President Roosevelt and a handful of the most important people in the state were informed about the success of the cryptologists after a week of testing. After two weeks, a machine with the same parameters as the Japanese Enigma, built by American specialists, was already working in the cipher office. But it was not identical. Why? Its creators had no idea what the original looks like. The first copy of the original device (or rather its remains) was not obtained by the Americans until 1945 at the Japanese embassy in Berlin.

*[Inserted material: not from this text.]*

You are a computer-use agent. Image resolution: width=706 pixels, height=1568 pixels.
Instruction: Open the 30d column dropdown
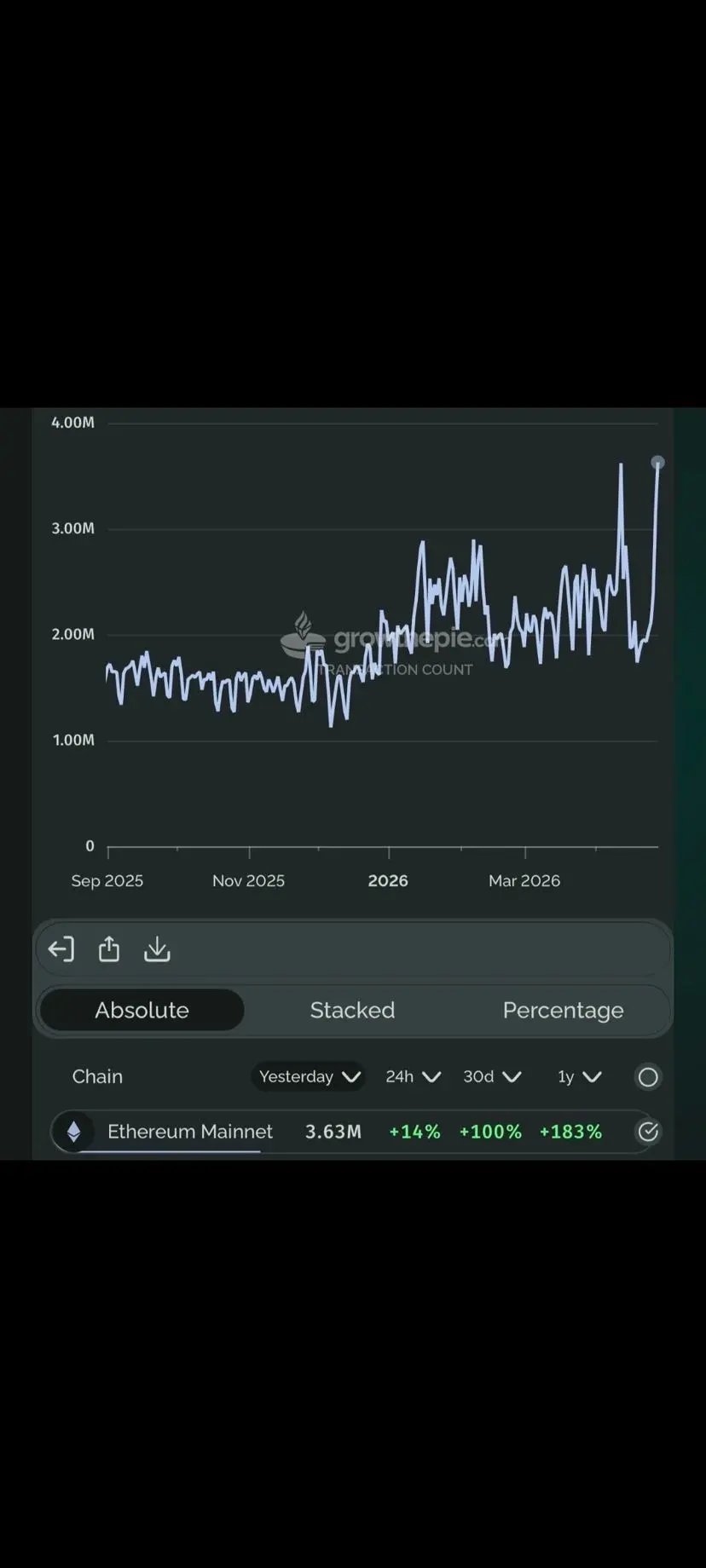click(x=492, y=1077)

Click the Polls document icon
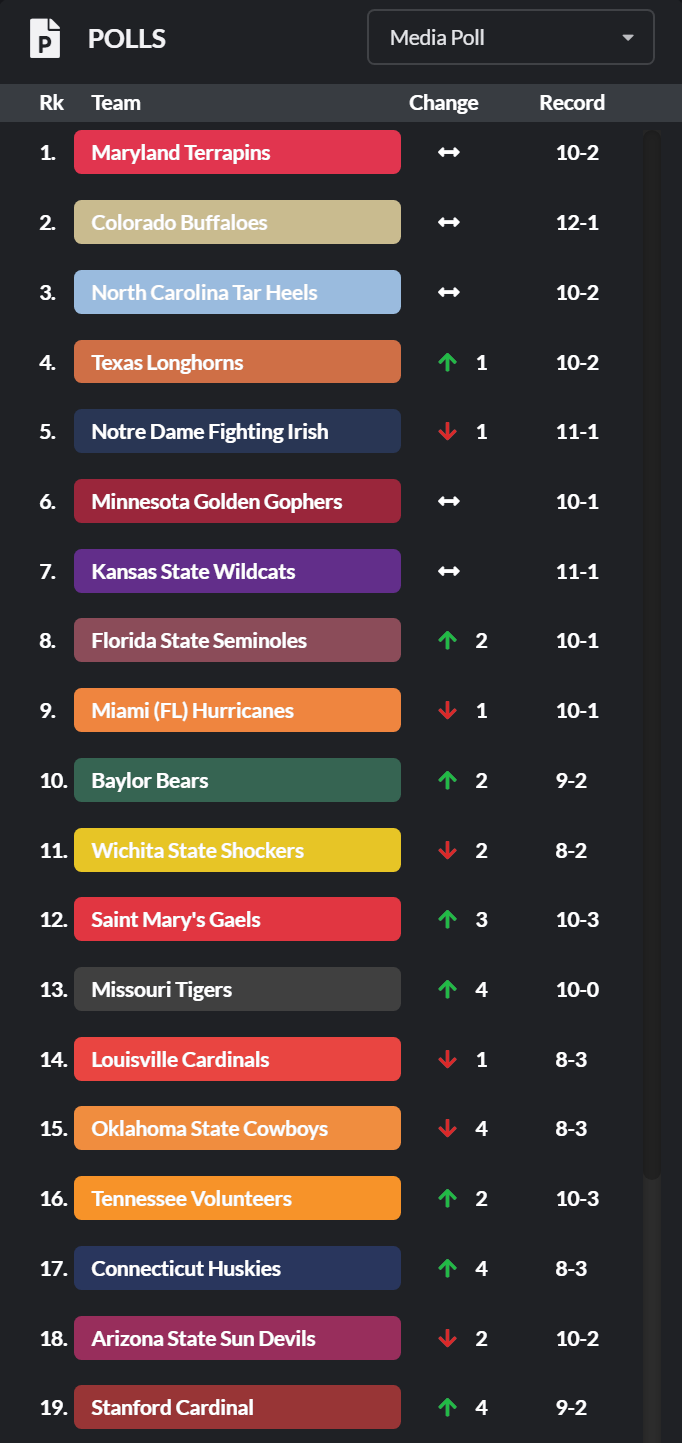(45, 39)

When the encryption machine started working, the American military was flooded with reports from Japanese diplomats, including Axis talks, and detailed reports on the German war effort and Hitler's plans from the ambassador to Berlin. As Liza Mundy explains in the book "Cipher Girls" :
For most of the war, it was the Japanese Purple Cipher Machine that provided the Allies with the best information about what was thought and said - as well as purchased, developed and produced - in Europe, especially in Germany. And all this is mainly thanks to General Baron Hiroshi Ōshima, who was the Japanese ambassador to the Great German Reich. Ōshima, a former military man and confidant of Adolf Hitler, had chats with the Führer on various topics. The Japanese ambassador admired the Nazis, visited various German sites, and wrote long, erudite and accurate reports to Tokyo.

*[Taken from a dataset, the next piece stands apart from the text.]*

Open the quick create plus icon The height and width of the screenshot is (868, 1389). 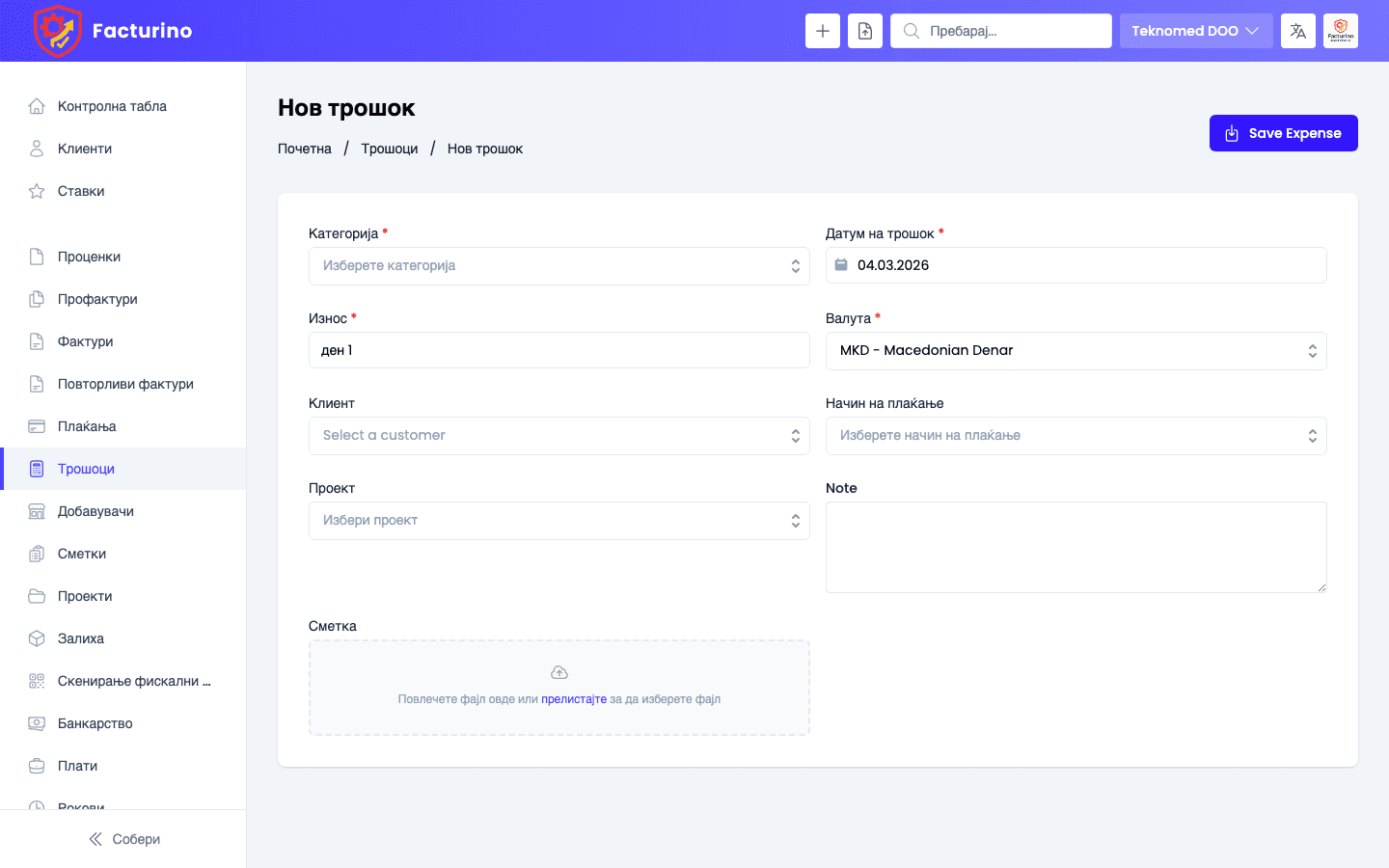tap(822, 30)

The American-designed Purple machine (photo:Mark Pellegrini, license from CCA SA 2.5 G)
However, access to the most secret information exchanged by the Japanese did not protect the Americans from hitting the heart. It can even be said that the sheer volume of news has obscured the most important one. As Stephen Budiansky writes in his work devoted to the history of code breaking during World War II, on December 3, 1941, a purple code was sent to the Japanese embassy in Washington with a message instructing them to destroy the code books and one of the two working "Purple" encryption machines. When the analysts read this information, they immediately ran to the intelligence service with a warning. Even the president was informed on the night of December 6-7.
The Americans knew that Japan was getting ready to strike, but they did not know when, because ... the cipher used by the Imperial Navy at that time, which at that time was already moving towards the American shore, was still a mystery to them. On the morning of December 7, 1941, there was an attack on Pearl Harbor.